以下の（１）～（２）の工程を経ることを特徴とする、未分化の多能性幹細胞を含む細胞懸濁液の製造方法。
（１）液体培地中で多能性幹細胞を培養基材に接着させ、培養する工程。
（２）下記［ａ］～［ｃ］の複数の組合せからなる工程、又は下記［ｃ］工程によって、分化細胞の少なくとも一部を基材に接着させたまま、（１）工程で培養した未分化の多能性幹細胞を基材から剥離する工程。
　［ａ］多能性幹細胞に細胞間結合乖離液を接触させ、細胞間結合を乖離させる工程。
　［ｂ］未分化の多能性幹細胞が選択的に剥離する外部応力を加える工程。
　［ｃ］培養基材が温度応答性を有するものであり、未分化の多能性幹細胞が選択的に剥離する温度及び時間で基材を冷却する工程。
　ここで、未分化の多能性幹細胞が選択的に剥離する［ｂ］工程の外部応力及び［ｃ］工程の温度及び時間は、複数の剥離条件で（２）工程を行い、製造された細胞懸濁液に含まれる細胞の未分化率をフローサイトメーターにより測定し、未分化率が最も高い条件を選択するか、又は培養基材上の細胞を位相差顕微鏡により（２）工程の前後で観察し、未分化の多能性幹細胞が選択的に基材から剥離する条件を選択することにより決定される。
前記［ａ］工程が、キレート剤を含有する細胞間結合乖離液を１秒～３０分間接触させる工程、又はトリプシンを含有する細胞間結合乖離液を１秒～１０分間接触させる工程であることを特徴とする、請求項１に記載の細胞懸濁液の製造方法。
前記［ｂ］工程が、０．１～１０ｍＬ／ｓの流量で対流を与える工程であることを特徴とする、請求項１又は２に記載の細胞懸濁液の製造方法。
前記［ｃ］工程が、０～３０℃の温度で１秒～６０分間冷却する工程であることを特徴とする、請求項１～３のいずれかに記載の細胞懸濁液の製造方法。
前記［ｃ］工程の培養基材が、層厚×温度応答性成分の含有割合の積が５～１００ｎｍである高分子による層を有することを特徴とする、請求項１～４のいずれかに記載の細胞懸濁液の製造方法。
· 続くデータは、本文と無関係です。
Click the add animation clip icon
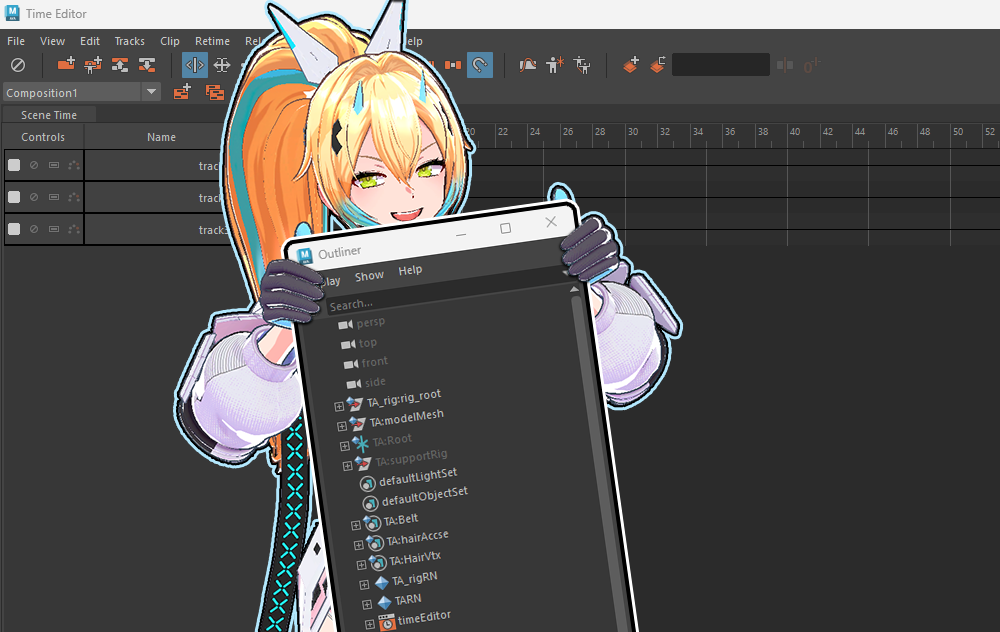Viewport: 1000px width, 632px height. click(66, 65)
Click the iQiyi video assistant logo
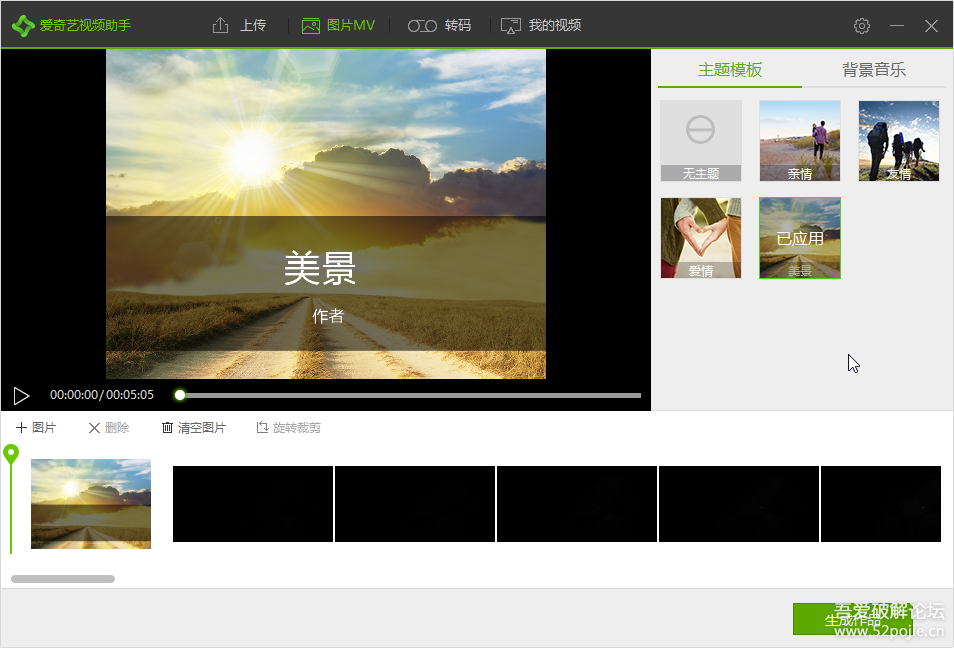 point(23,25)
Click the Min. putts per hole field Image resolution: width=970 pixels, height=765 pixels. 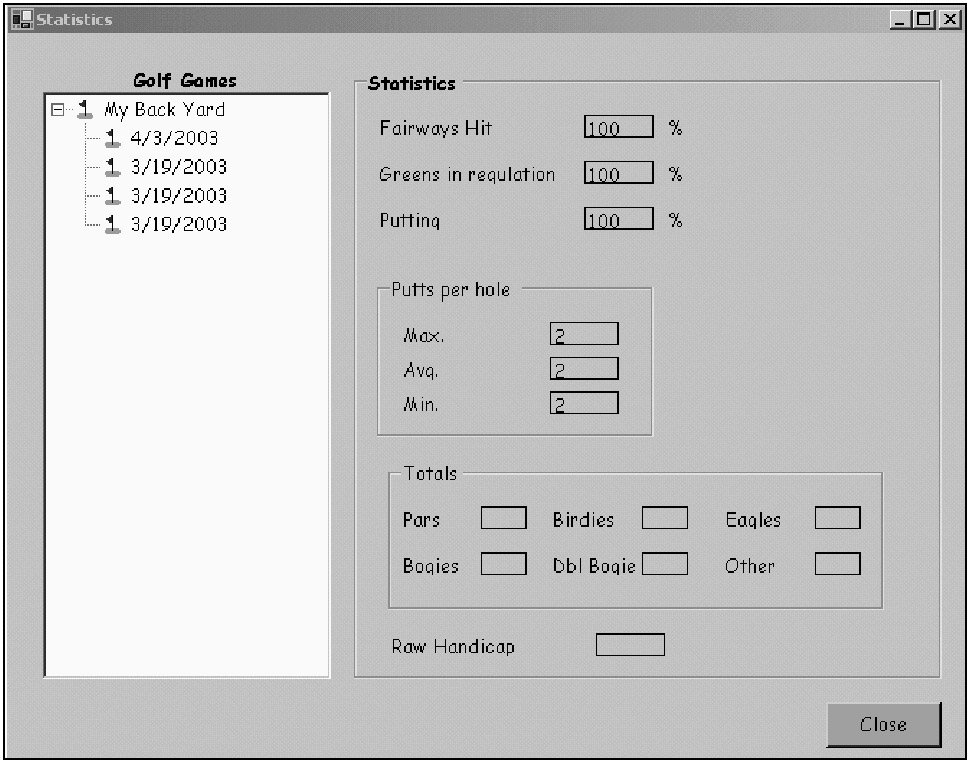(x=584, y=403)
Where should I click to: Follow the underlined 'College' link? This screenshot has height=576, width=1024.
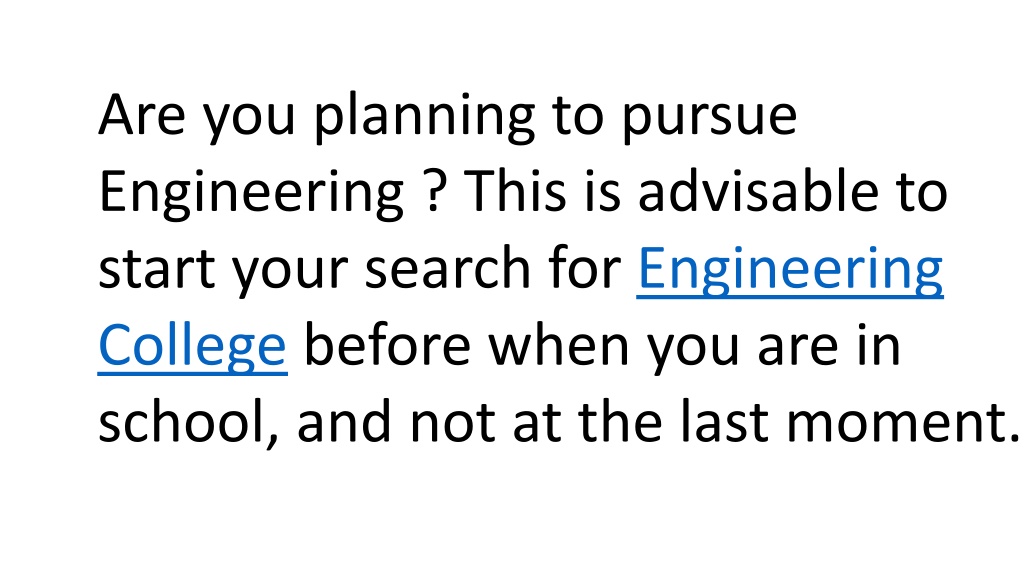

前記［ｃ］工程の培養基材が、温度応答性成分の含有割有が７５ｗｔ％以上であるブロック共重合体であることを特徴とする、請求項１～５のいずれかに記載の細胞懸濁液の製造方法。
前記［ｂ］及び［ｃ］工程において、多能性幹細胞を液体培地存在下で剥離することを特徴とする、請求項１～６のいずれかに記載の細胞懸濁液の製造方法。